- _Activity A_:
In the forum post about a son being cut from the baseball team, what does the poster's friend want the poster to do?
- _Activity B_:
Translate this sentence from the forum post about baseball team cuts into Spanish: "My child worked very hard for the team."
- _Activity C_:
Transcribe the forum post about baseball team cuts from "I obviously feel" up to and including "team next year.".

- _Supplied text_:
* * * * * * * * *
Anonymous wrote:I don't know where else to put this because it's sports-related, but really more interpersonal.
My HS freshman made a team, and my friend's son was cut. The family has had serious issues over the years (sibling died by suicide during COVID), and my friend is upset that her son's situation was not taken into account when cuts were made.
I obviously feel terribly about her son, but I don't see a connection between this tragedy and the baseball team. She will often approach teachers, coaches, etc. and ask for her child to be given special consideration.
My child worked very hard for the team. She is very upset that he's on the team and her kid isn't and even wants me to talk to the coach about finding a place for her son, which I really cannot do. I don't know the coach. I don't know how to handle this with kindness beyond saying firmly I am sorry but this is not something I can do, which will roil the waters more. Any ideas on how to thread this gracefully? We are no longer in DC area; we live in a fairly large town where tons of kids try out for teams and many are cut.
Anonymous wrote:The coach also should be willing to have a sit down with him to discuss what he needs to do to make the team next year.
* * * * * * * * *
- _Records shown_:
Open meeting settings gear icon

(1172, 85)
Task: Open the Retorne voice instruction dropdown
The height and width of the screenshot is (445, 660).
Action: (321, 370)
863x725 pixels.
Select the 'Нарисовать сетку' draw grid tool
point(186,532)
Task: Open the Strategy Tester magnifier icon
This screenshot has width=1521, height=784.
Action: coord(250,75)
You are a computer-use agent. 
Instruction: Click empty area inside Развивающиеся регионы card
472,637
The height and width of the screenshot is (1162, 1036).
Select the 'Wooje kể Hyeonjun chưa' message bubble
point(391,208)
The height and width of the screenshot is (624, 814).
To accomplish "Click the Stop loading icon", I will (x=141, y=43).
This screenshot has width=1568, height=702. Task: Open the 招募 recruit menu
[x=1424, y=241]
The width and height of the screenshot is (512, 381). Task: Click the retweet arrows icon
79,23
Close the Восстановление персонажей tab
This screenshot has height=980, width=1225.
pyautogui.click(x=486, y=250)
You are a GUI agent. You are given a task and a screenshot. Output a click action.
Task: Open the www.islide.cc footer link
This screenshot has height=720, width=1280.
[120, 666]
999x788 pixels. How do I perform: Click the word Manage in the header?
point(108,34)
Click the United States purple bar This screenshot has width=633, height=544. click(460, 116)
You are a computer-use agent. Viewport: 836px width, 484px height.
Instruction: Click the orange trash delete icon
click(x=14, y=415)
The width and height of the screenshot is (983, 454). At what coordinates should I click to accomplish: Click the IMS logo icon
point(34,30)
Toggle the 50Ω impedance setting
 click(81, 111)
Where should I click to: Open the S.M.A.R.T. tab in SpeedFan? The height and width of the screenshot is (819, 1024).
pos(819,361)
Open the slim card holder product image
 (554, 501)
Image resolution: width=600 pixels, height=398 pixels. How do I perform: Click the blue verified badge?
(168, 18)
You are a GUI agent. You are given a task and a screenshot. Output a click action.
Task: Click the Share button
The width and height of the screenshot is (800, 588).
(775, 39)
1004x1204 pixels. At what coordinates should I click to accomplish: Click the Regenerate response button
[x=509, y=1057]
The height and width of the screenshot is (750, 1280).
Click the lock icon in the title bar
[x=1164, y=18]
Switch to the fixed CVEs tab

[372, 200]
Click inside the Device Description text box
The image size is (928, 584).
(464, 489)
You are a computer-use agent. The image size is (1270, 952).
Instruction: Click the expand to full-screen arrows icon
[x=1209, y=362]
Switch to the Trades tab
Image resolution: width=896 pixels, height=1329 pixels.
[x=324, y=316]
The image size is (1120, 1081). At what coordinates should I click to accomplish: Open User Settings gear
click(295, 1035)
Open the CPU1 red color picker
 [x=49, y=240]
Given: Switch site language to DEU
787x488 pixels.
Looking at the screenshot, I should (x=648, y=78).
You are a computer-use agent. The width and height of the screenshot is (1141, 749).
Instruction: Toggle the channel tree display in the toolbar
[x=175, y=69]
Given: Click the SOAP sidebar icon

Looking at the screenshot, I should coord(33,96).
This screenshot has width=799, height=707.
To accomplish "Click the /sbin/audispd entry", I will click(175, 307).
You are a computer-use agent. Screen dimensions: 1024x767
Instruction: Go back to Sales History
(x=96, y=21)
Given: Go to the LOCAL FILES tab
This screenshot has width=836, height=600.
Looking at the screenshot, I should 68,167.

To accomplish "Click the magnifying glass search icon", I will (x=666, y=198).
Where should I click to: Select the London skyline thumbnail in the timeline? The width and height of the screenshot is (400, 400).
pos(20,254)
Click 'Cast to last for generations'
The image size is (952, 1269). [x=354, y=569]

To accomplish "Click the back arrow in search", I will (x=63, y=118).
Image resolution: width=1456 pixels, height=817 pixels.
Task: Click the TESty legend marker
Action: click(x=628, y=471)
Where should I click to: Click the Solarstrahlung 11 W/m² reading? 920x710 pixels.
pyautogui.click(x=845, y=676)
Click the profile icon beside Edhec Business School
* * * * * * * * *
- _Exercise solution A_:
She wants the poster to talk to the coach about finding a place for her son on the team.

- _Exercise solution B_:
Mi hijo trabajó muy duro para el equipo.

- _Exercise solution C_:
I obviously feel terribly about her son, but I don't see a connection between this tragedy and the baseball team. She will often approach teachers, coaches, etc. and ask for her child to be given special consideration.
My child worked very hard for the team. She is very upset that he's on the team and her kid isn't and even wants me to talk to the coach about finding a place for her son, which I really cannot do. I don't know the coach. I don't know how to handle this with kindness beyond saying firmly I am sorry but this is not something I can do, which will roil the waters more. Any ideas on how to thread this gracefully? We are no longer in DC area; we live in a fairly large town where tons of kids try out for teams and many are cut.
Anonymous wrote:The coach also should be willing to have a sit down with him to discuss what he needs to do to make the team next year.